Tantangan Finansial: Hemat Bukan Berarti Bebas Tanggung Jawab
Tinggal di rumah orang tua memang mengurangi pengeluaran besar. Tapi justru karena itu, kami merasa harus lebih disiplin dalam menabung. Kami tidak ingin terjebak dalam zona nyaman dan lupa bahwa suatu hari nanti kami harus pindah dan mandiri sepenuhnya.
Kami menetapkan target: minimal 30% dari penghasilan gabungan harus masuk ke tabungan masa depan. Kami menyebutnya “Dana Pindah”—tabungan khusus untuk biaya sewa, furnitur, dan kebutuhan rumah tangga saat kami pindah nanti.
Selain itu, kami juga menyisihkan dana darurat. Tinggal di rumah orang tua bukan berarti bebas dari risiko. Motor bisa mogok, pekerjaan bisa berhenti, dan kebutuhan mendadak tetap bisa muncul. Dana darurat menjadi tameng agar kami tidak bergantung pada orang tua saat menghadapi situasi tak terduga.

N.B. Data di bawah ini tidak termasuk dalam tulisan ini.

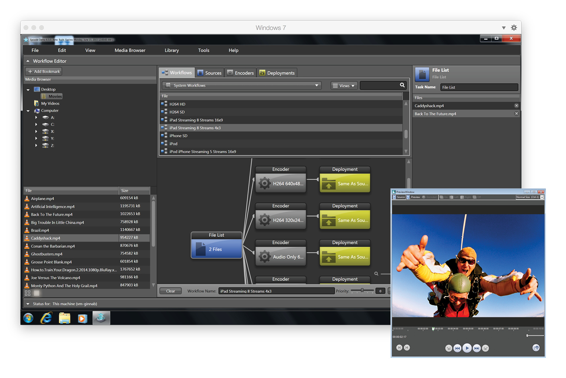Open the H264 640x48 encoder gear icon
This screenshot has width=566, height=378.
click(x=264, y=184)
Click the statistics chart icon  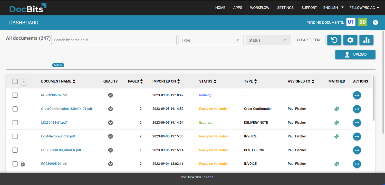pos(366,40)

Mandiri Secara Sikap: Kontribusi, Tabungan, dan Komunikasi
Kami sadar, tinggal di rumah orang tua bukan berarti bebas dari tanggung jawab. Maka, kami mulai berkontribusi secara aktif:
- Membayar belanja dapur mingguan
- Membantu biaya kebersihan dan perawatan rumah
- Sesekali membelikan kebutuhan rumah tangga seperti sabun, tisu, atau gas
Kontribusi ini bukan soal nominal, tapi soal niat. Orang tua kami tidak pernah menuntut, tapi mereka menghargai setiap usaha kami untuk mandiri. Kami ingin menunjukkan bahwa kami bukan “penumpang,” tapi bagian dari rumah tangga yang ikut bertanggung jawab.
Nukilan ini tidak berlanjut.